IRLGMar 29, 2022

Revisiting Neighborhood-based Link Prediction for Collaborative Filtering

arXiv:2203.15789v122 citations
Originality Incremental advance
AI Analysis

This work addresses recommendation systems by revisiting link prediction, offering a simple, non-deep learning model that achieves substantial performance gains, though it is incremental in focusing on an existing aspect of collaborative filtering.

The paper tackles the problem of collaborative filtering in recommendation systems by proposing a new linkage score and iterative degree update process for bipartite graphs, which significantly outperforms state-of-the-art GNN-based methods, achieving over 60% improvement in Recall and NDCG on Amazon-Book.

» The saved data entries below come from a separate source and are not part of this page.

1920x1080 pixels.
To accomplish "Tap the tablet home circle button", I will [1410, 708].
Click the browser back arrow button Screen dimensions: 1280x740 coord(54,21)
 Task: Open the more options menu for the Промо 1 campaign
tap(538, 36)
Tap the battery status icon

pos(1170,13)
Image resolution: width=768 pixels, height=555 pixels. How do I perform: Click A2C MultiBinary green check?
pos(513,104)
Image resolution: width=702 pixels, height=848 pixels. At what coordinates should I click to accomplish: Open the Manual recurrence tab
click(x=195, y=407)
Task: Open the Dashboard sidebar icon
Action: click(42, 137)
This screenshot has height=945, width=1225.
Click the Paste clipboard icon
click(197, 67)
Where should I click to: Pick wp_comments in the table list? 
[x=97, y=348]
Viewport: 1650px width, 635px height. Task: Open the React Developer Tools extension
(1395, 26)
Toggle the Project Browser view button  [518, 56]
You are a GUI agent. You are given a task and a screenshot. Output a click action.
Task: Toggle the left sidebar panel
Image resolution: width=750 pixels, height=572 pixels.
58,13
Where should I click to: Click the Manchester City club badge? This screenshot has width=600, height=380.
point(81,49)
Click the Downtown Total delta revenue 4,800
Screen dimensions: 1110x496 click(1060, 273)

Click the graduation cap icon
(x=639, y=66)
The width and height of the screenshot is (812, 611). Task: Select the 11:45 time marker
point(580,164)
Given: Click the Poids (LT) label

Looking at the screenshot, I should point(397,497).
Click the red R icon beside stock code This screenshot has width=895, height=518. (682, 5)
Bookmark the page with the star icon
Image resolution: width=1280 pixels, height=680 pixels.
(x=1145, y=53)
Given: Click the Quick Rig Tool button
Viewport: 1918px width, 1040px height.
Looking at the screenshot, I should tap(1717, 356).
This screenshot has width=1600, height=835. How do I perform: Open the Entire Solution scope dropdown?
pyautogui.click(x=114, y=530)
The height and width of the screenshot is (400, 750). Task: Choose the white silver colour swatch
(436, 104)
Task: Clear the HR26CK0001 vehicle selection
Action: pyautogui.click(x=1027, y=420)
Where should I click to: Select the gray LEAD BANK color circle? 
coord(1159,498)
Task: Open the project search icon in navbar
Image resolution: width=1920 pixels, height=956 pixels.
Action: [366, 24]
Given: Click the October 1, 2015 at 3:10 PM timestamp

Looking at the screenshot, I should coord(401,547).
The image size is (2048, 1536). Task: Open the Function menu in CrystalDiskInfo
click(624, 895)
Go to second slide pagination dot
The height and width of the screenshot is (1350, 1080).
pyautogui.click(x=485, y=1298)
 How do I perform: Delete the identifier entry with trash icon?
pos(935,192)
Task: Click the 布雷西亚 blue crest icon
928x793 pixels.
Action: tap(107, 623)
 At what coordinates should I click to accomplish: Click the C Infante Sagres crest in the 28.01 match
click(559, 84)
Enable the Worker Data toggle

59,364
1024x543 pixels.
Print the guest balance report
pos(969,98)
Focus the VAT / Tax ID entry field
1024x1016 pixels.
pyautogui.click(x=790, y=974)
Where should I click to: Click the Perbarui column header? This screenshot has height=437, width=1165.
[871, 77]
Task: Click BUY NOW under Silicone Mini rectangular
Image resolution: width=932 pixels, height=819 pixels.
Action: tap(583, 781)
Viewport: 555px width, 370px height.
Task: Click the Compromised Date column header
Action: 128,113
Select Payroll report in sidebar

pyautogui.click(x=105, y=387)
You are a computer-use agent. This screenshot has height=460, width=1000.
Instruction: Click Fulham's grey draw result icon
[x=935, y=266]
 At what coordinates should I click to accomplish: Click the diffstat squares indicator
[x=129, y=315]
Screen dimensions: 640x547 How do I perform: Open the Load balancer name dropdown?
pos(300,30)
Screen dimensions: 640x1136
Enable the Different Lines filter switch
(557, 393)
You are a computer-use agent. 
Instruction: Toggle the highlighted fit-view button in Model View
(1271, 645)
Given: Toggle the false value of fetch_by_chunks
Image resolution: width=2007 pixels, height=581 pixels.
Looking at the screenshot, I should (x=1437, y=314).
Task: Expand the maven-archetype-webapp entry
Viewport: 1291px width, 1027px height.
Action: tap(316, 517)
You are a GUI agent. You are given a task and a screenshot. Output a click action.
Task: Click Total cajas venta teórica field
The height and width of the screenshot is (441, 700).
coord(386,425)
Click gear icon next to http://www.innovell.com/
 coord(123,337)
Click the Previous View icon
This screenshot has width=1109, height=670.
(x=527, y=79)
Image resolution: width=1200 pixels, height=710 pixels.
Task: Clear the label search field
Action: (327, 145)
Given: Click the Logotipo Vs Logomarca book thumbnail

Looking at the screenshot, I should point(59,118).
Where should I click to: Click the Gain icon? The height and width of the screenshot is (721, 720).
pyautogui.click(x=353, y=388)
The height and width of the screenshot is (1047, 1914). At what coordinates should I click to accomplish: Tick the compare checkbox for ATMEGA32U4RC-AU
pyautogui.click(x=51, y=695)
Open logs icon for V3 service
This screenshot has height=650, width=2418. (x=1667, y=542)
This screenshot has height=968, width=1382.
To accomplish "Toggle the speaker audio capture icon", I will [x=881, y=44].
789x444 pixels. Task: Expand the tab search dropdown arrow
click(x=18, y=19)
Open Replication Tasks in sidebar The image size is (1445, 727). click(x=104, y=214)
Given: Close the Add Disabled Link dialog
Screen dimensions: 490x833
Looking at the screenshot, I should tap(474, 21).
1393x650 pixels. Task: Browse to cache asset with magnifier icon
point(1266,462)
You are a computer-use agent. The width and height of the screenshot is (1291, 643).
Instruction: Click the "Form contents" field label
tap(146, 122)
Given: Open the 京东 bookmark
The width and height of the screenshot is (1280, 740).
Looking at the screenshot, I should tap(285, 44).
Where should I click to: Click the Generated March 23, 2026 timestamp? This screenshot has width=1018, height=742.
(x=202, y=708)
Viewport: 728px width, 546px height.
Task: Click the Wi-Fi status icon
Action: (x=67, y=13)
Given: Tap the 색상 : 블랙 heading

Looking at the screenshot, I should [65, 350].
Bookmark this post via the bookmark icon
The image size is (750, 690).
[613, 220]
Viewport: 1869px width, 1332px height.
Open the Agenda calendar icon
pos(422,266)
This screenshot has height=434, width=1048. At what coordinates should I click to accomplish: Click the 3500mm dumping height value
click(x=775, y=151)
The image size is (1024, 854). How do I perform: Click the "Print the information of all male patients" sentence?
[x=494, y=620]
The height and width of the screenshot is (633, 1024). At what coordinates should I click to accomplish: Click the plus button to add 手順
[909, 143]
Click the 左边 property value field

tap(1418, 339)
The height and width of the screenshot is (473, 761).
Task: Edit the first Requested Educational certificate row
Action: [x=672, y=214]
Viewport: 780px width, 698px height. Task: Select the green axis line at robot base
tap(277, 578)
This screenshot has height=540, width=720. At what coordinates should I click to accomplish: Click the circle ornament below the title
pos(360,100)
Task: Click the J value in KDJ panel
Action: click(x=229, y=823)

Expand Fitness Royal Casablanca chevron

Collaborative filtering (CF) is one of the most successful and fundamental techniques in recommendation systems. In recent years, Graph Neural Network (GNN)-based CF models, such as NGCF [31], LightGCN [10] and GTN [9] have achieved tremendous success and significantly advanced the state-of-the-art. While there is a rich literature of such works using advanced models for learning user and item representations separately, item recommendation is essentially a link prediction problem between users and items. Furthermore, while there have been early works employing link prediction for collaborative filtering [5, 6], this trend has largely given way to works focused on aggregating information from user and item nodes, rather than modeling links directly. In this paper, we propose a new linkage (connectivity) score for bipartite graphs, generalizing multiple standard link prediction methods. We combine this new score with an iterative degree update process in the user-item interaction bipartite graph to exploit local graph structures without any node modeling. The result is a simple, non-deep learning model with only six learnable parameters. Despite its simplicity, we demonstrate our approach significantly outperforms existing state-of-the-art GNN-based CF approaches on four widely used benchmarks. In particular, on Amazon-Book, we demonstrate an over 60% improvement for both Recall and NDCG. We hope our work would invite the community to revisit the link prediction aspect of collaborative filtering, where significant performance gains could be achieved through aligning link prediction with item recommendations.